Exercise description: Turn the lines of the records below, from the one containing "Click the large blue download icon in banner" through the one containing "will tap(546, 350).", into a JSON list of strings with one string per line, leaving out any blank lines.

>> Begin Raw records

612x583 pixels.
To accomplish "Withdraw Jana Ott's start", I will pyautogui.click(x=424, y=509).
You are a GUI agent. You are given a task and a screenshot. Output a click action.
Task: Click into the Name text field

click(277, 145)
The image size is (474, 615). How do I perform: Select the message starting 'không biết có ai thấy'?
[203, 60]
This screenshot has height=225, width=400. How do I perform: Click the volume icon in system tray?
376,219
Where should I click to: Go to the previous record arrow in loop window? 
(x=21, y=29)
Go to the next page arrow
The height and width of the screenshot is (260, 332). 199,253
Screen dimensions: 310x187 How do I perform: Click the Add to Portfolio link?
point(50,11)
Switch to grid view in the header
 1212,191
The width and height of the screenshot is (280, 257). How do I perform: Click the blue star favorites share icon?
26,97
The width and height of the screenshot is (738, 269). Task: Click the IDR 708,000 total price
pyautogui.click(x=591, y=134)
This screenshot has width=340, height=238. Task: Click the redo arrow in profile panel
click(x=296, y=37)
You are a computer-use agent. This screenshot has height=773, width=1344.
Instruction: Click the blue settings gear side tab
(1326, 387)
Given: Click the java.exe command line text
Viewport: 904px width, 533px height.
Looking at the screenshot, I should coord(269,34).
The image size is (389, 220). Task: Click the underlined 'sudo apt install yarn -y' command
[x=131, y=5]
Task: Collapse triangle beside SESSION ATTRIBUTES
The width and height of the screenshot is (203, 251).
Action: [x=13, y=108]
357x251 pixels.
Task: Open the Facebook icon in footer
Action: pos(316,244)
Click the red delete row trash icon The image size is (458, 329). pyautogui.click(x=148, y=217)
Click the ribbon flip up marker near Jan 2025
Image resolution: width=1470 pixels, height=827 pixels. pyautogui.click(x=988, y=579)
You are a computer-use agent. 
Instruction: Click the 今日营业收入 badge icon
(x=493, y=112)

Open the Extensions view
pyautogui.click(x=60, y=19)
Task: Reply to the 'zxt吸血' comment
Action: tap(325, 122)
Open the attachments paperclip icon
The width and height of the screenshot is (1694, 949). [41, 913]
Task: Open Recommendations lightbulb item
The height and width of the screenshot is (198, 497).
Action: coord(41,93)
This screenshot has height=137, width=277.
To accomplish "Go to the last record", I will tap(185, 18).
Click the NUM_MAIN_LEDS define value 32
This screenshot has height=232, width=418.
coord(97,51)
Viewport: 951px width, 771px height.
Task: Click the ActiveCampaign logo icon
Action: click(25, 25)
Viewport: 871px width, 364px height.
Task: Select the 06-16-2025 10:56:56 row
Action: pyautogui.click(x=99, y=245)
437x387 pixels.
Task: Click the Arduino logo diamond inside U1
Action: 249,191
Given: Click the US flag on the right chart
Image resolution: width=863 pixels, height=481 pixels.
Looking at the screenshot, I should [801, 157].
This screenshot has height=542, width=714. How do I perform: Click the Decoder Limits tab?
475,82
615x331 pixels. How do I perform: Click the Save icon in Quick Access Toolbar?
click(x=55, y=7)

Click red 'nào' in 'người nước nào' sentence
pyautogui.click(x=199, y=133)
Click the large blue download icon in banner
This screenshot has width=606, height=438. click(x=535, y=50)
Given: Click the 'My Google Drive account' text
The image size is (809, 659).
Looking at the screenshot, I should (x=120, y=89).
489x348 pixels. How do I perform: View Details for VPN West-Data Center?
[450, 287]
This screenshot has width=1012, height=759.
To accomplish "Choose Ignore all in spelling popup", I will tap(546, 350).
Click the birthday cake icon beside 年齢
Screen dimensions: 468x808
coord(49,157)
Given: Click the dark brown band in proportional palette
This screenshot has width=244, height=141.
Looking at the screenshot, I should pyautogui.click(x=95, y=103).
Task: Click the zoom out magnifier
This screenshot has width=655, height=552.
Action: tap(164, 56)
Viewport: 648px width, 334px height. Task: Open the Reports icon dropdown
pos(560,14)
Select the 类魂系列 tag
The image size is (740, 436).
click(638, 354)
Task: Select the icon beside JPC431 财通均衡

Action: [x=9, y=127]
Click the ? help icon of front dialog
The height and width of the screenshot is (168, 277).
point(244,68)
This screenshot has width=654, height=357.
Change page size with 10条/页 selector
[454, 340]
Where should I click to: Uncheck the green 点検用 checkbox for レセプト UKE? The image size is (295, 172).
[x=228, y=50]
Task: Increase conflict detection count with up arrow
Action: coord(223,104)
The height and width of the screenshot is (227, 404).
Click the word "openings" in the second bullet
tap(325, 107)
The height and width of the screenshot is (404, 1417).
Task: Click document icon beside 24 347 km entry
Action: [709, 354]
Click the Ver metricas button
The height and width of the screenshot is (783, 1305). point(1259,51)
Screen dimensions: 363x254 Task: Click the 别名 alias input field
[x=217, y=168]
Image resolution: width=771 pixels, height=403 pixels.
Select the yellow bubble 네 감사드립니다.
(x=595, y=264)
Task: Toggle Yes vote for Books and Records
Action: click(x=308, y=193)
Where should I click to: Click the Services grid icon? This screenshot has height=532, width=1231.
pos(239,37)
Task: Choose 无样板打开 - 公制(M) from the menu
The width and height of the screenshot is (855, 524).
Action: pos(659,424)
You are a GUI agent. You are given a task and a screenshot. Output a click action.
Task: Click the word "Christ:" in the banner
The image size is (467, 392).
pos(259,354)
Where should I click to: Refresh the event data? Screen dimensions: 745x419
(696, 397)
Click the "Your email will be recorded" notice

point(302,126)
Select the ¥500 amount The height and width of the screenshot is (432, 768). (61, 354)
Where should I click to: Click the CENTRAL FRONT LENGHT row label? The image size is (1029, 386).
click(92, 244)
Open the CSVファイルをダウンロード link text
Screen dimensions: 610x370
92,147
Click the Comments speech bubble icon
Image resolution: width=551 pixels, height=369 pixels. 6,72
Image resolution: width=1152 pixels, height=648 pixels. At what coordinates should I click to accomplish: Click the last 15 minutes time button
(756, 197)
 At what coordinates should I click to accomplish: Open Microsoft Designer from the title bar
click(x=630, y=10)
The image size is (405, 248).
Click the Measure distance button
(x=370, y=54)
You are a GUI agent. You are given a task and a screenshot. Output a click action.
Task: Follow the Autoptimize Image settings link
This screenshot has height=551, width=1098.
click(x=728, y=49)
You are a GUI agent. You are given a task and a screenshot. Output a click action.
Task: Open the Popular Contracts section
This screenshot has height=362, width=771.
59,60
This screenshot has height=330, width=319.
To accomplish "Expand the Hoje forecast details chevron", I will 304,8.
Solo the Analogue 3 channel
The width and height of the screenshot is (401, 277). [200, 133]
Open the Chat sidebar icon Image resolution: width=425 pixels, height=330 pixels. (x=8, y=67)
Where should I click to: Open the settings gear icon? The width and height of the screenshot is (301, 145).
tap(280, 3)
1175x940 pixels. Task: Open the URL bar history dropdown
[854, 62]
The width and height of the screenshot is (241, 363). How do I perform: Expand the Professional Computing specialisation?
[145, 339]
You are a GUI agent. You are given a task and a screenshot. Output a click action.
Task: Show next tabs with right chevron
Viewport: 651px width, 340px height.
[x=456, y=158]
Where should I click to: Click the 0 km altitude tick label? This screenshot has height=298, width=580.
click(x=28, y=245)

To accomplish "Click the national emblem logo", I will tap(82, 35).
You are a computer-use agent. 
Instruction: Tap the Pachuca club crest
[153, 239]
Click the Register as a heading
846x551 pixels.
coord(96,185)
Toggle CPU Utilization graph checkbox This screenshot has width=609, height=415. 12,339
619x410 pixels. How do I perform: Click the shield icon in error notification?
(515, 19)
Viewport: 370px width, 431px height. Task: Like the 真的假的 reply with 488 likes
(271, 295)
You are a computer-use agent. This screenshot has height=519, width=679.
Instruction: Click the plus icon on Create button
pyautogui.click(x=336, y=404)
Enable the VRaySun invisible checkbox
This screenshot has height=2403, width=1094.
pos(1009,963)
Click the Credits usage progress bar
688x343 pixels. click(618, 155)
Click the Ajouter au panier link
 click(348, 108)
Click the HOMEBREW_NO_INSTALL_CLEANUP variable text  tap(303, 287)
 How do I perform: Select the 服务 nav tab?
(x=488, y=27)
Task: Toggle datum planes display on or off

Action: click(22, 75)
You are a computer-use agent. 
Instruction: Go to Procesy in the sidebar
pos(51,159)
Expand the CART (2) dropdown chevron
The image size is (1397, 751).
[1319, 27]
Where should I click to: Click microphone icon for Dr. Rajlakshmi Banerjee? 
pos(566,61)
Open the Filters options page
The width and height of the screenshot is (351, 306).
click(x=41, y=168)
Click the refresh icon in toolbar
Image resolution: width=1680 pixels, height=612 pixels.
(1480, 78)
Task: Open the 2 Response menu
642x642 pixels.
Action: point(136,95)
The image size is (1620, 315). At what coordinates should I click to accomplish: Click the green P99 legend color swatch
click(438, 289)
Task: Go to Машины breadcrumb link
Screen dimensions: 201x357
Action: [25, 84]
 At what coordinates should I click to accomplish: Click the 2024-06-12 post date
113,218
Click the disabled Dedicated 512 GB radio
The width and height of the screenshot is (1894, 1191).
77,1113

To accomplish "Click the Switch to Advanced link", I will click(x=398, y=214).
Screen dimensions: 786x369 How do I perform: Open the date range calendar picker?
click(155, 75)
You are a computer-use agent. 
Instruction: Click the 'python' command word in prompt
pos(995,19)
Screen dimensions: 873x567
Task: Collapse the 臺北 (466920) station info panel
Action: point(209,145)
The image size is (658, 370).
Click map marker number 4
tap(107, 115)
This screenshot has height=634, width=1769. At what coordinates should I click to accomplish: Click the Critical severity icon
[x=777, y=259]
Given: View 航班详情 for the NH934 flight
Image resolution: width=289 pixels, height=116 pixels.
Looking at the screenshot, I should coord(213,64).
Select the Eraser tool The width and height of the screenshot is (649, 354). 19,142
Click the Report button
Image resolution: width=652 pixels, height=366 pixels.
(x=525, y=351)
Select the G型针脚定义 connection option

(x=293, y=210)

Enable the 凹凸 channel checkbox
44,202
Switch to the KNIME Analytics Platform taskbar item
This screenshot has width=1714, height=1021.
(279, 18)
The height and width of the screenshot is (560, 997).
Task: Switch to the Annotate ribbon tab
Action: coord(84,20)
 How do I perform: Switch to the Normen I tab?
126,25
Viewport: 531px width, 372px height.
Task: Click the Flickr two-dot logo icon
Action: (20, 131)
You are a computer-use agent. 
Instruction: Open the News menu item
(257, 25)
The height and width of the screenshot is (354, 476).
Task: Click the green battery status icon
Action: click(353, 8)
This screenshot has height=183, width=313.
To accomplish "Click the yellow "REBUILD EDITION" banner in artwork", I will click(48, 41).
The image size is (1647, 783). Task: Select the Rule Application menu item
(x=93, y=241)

>> End Raw records

Expected output:
[
  "Click the large blue download icon in banner",
  "This screenshot has width=606, height=438. click(x=535, y=50)",
  "Given: Click the 'My Google Drive account' text",
  "The image size is (809, 659).",
  "Looking at the screenshot, I should (x=120, y=89).",
  "489x348 pixels. How do I perform: View Details for VPN West-Data Center?",
  "[450, 287]",
  "This screenshot has width=1012, height=759.",
  "To accomplish \"Choose Ignore all in spelling popup\", I will tap(546, 350)."
]